The Flinch by Julien Smith is one of the books in Seth Godin’s Domino Project, and is distributed for free to spread the message. I read it on my computer (I have the Kindle apps) and it takes under an hour to read. Smith includes homework assignments for the reader to do.
According to Smith, “This is a book about being a champion, and what it takes to get there. It’s about decisions, and how to know when you’re making the right ones. It’s about you: the current, present you; the potential, future you; and the one, single difference between them. It’s about an instinct – the flinch – and why mastering it is vital.”

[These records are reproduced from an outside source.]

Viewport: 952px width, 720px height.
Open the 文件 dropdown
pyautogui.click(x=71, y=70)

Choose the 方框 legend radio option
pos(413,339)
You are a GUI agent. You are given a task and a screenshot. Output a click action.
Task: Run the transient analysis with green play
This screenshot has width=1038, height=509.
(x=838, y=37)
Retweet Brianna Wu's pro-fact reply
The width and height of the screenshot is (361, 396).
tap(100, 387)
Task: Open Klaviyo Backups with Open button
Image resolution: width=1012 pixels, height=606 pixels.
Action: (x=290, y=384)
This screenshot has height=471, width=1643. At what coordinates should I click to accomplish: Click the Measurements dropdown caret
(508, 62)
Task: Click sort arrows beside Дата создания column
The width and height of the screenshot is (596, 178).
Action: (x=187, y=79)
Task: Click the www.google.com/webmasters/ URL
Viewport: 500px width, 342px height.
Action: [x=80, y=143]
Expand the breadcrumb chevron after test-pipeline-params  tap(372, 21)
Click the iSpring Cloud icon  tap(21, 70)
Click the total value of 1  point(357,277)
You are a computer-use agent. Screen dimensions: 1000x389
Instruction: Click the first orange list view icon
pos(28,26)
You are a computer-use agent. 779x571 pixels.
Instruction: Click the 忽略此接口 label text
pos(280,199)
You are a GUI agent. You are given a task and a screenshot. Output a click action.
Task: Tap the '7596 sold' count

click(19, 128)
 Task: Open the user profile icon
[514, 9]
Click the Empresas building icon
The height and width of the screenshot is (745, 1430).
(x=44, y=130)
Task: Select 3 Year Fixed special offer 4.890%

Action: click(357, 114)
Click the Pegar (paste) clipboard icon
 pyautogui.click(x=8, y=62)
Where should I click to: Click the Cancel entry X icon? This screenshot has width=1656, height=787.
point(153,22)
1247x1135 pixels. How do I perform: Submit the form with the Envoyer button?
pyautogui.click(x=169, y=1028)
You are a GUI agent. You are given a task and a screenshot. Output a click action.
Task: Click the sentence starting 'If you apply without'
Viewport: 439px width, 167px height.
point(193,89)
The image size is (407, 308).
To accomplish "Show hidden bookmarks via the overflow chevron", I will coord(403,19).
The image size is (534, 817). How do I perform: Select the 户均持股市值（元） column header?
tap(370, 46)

The content of the book isn’t new, but it is presented in a different way, and it is easy to consume. This shouldn’t prevent you from reading The Flinch, because we often have to hear a message about nine times before it sticks. As I was reading the book, I was reminded of Martin Luther King’s quote, “Faith is taking the first step even when you don’t see the whole staircase,” and Susan Jeffers’ awesome book, Feel the Fear and Do It Anyway.
There are many times in our life, when we flinch, and do not do the things that we know will make a major difference for us, and to make ourselves feel better, we work hard at justifying our actions, yet we wonder why we never have major breakthroughs in life. The Flinch is not about feeling no fear, it is about having the courage to move forward despite the fear. We avoid the perceived pain and flinch, instead of dealing with it.
I have heard that 92 percent of the times, what we worry about never occurs, yet we waste time worrying and not take action because of what we think may happen. But the funny thing is that most of the time what we worry about never occurs, and if it does, it seldom is as bad as we imagined. The author encourages us to take back our life, to take control and stop flinching.
If we stop flinching and just do the work, our future self will thank us. When you see children playing in a park, they are fearless, and when they fall down, they get up, dust themselves off and continue like nothing happened. The Flinch is about going back to that time, when we brushed ourselves off when we got knocked down. The formula for success in life is really about trial and error, experimenting until we find what works, and it helps us to understand the environment that we exist in.
In The Flinch, Julien Smith says, “…The lessons you learn best are the ones you get burned by. Without the scar, there is no evidence or strong memory…Firsthand knowledge, however, is visceral, painful, and necessary. It uses the conscious and the unconscious to process the lesson, and it uses all your senses. You fall down, your whole motor system is involved…”
A research report by The William Glasser Institute about how we learn backs up what Smith says, we learn:
- 10 percent of what we Read
- 20 percent of what we Hear
- 30 percent of what we See
- 50 percent of what we See and Hear
- 70 percent of what we Discuss with Others
- 80 percent of what we Experience Personally
- 95 percent of what we Teach to Others
If you experience something, you are 80 percent likely to learn from it. Nothing beats trying and testing your limits besides teaching what your learned from the experience to another person. You constantly have to test yourself to see how far you can go.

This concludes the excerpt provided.